師走の浅草最大の行事は羽子板市

12月17日から19日にかけて、東京・浅草の浅草寺では「納めの観音ご縁日・羽子板市」が開かれます。

元々毎月18日は観世音菩薩の縁日ですが、この師走の縁日は「納めの観音」と呼ばれ、一年のうちで一番大規模な縁日となっています。江戸時代より始まり、最初のうちは江戸最大級の賑わいとは言え、正月用品や縁起物の売る露店が並ぶ一般的な歳の市でしたが、次第に羽子板を売る露店が増え、羽子板市と呼ばれるようになりました。羽子板は女の子が産まれた家に、縁起物として贈る風習があり、浅草寺の羽子板市は江戸の人々の間で評判の行事となりました。

トンボに似ている羽子板の羽を、悪い虫(悪い病気)を食べてくれる縁起物として、当時の人は考えていたようです。現在では数十件の羽子板の露店が出店し、新聞、テレビ等でも年末の恒例行事として毎年取り上げられています。購入したお客さんには、お店の職人さんが縁起の良い三本締めをしてくれます。

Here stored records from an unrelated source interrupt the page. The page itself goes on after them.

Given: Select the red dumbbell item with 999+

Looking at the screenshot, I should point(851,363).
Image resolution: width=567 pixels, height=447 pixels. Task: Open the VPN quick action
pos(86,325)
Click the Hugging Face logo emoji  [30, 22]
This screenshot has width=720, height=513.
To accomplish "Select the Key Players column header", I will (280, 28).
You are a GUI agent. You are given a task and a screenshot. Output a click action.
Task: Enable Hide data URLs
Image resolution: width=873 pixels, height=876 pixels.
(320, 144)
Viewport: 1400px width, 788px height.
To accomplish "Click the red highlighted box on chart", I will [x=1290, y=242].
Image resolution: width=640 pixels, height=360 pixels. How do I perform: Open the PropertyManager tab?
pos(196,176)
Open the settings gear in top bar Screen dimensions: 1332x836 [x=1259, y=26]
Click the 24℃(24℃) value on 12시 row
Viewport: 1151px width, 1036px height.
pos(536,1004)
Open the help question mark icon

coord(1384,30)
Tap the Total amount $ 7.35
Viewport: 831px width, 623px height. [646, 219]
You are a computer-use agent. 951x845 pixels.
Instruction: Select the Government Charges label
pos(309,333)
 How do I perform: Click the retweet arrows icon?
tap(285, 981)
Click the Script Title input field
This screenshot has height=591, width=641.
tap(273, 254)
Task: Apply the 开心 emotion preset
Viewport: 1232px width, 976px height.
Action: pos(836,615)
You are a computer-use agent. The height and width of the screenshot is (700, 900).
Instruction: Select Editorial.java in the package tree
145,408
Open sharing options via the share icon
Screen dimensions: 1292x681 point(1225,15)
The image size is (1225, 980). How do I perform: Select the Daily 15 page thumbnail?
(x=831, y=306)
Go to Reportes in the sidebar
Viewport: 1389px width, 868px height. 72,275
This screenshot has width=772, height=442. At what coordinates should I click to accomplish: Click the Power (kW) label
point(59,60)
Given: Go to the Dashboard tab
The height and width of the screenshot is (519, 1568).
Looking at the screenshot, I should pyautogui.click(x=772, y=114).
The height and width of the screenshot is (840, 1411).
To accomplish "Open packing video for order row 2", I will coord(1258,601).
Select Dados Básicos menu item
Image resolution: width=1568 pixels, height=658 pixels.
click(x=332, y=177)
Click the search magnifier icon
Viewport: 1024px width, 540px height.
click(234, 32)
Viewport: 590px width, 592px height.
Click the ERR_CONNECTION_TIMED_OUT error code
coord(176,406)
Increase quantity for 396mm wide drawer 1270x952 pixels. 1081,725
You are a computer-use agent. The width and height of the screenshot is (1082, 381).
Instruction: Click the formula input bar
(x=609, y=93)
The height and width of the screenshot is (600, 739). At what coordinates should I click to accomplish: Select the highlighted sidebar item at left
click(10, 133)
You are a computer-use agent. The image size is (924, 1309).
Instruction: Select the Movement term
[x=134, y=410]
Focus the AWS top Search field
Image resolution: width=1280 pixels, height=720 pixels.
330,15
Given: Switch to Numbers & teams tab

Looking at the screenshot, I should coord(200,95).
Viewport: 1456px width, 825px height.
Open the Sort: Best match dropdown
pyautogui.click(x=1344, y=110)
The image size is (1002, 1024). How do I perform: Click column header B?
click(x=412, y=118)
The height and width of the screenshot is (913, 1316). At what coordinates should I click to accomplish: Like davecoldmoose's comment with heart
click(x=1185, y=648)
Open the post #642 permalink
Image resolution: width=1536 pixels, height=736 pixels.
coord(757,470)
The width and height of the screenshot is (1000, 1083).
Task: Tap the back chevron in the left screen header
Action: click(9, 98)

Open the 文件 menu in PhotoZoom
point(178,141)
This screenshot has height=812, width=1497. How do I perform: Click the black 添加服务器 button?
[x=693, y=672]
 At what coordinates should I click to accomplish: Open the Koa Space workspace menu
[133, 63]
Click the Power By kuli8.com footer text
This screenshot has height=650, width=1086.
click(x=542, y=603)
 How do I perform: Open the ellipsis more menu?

可愛らしい羽の飾りつけも売られており、こちらは手軽なお土産に。威勢の良い掛け声とともに、色鮮かな羽子板が並ぶこの行事の風景は、見物客に古き良き日本の年の瀬の賑わいを感じさせます。また、和紙に七福神の恵比寿様と大黒様が印刷された「恵比寿大黒天御影」や、新年の福徳を呼ぶ小判型の「縁起小判」お守りも、この日から授与が始まります。お正月前には無くなってしまうほど人気が高く、欲しい場合は年内に手に入れておく方が確実です。